Ginger Tea Muffins

Ingredients:

1 ½ cups all-purpose flour

½ cup whole wheat flour

1 ½ teaspoons baking powder

½ teaspoon baking soda

¼ teaspoon salt

1 ¼ cups milk

4 teaspoons Ginger Shot tea

½ cup butter softened

1 ½ cups sugar

½ teaspoon vanilla

2 eggs

¾ cup maple-flavor granola or granola with dried fruit

Preheat your oven to 350°F. Stir together all-purpose flour baking powder, whole wheat flour, baking soda, and salt in a medium bowl. Bring water to boil in a medium-sized pot, add Akshar's Ginger Shot Tea or any other ginger tea and steep for 5 minutes. Once done, strain the tea solids and set aside to cool. 

 

Line twenty-four 2-1/2-inch muffin cups with paper bake cups.

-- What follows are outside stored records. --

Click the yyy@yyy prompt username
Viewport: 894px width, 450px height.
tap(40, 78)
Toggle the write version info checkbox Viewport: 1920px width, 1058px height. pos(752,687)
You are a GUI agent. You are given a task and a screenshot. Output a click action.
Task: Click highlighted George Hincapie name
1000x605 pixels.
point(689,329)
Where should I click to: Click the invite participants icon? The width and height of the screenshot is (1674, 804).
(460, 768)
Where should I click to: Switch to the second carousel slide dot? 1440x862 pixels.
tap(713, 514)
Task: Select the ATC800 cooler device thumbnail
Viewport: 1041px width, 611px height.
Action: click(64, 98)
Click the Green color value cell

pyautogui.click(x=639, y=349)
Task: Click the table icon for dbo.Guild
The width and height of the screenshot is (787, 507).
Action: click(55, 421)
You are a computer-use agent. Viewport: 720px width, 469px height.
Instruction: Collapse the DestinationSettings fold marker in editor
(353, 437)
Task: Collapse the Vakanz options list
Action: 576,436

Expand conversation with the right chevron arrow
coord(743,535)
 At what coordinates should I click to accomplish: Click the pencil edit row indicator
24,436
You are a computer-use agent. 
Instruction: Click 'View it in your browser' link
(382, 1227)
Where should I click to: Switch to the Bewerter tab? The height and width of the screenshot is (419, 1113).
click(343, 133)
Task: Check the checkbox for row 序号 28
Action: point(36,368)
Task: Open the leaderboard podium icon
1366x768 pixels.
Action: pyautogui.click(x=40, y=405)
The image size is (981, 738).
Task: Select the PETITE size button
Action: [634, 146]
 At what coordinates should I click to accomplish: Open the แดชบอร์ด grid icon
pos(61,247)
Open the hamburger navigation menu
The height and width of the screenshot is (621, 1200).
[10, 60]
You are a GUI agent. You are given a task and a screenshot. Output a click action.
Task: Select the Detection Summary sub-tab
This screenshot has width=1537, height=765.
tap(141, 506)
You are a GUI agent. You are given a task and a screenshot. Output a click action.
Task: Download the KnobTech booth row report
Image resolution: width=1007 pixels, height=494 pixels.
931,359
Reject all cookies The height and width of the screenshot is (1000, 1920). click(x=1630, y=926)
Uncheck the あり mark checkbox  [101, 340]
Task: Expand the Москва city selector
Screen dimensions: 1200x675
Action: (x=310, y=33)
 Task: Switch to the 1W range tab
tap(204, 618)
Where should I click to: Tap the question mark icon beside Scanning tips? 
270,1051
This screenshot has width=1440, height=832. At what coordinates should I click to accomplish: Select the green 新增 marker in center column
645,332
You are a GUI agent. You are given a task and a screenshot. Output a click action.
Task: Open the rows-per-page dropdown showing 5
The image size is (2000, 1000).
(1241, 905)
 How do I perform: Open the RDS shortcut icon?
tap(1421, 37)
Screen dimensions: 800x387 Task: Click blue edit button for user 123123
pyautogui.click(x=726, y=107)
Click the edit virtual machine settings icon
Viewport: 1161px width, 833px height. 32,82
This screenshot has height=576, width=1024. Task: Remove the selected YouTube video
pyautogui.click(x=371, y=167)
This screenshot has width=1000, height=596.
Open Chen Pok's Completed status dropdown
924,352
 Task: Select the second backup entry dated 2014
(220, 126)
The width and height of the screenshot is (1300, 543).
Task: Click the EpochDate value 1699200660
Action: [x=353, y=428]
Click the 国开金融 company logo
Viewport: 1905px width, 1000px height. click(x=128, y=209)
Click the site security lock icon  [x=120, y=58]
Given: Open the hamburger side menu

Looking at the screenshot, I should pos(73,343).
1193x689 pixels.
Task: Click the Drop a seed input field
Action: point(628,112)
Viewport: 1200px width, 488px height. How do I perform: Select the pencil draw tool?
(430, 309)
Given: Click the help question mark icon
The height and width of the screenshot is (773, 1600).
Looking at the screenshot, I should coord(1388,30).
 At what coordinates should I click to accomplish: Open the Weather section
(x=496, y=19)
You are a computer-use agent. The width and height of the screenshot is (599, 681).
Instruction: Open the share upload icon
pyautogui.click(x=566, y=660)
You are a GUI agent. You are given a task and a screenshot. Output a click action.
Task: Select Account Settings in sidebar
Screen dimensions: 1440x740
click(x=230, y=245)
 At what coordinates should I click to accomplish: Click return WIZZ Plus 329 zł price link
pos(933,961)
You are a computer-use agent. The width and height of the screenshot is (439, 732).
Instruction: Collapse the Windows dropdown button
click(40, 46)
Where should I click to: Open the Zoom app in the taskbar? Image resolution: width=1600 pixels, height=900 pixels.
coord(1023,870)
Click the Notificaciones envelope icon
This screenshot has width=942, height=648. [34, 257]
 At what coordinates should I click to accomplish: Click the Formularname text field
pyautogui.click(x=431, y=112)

In a large bowl, beat butter on medium speed for about a minute until fluffy. Add sugar, vanilla and eggs, one at a time. Once done, add the flour mixture and mix until combined. Spoon the concoction about two-thirds full into the muffin cups and sprinkle with granola.

 

Bake for 15 to 20 minutes or until a toothpick inserted comes out clean. Remove cupcakes from muffin cups; cool on a wire rack.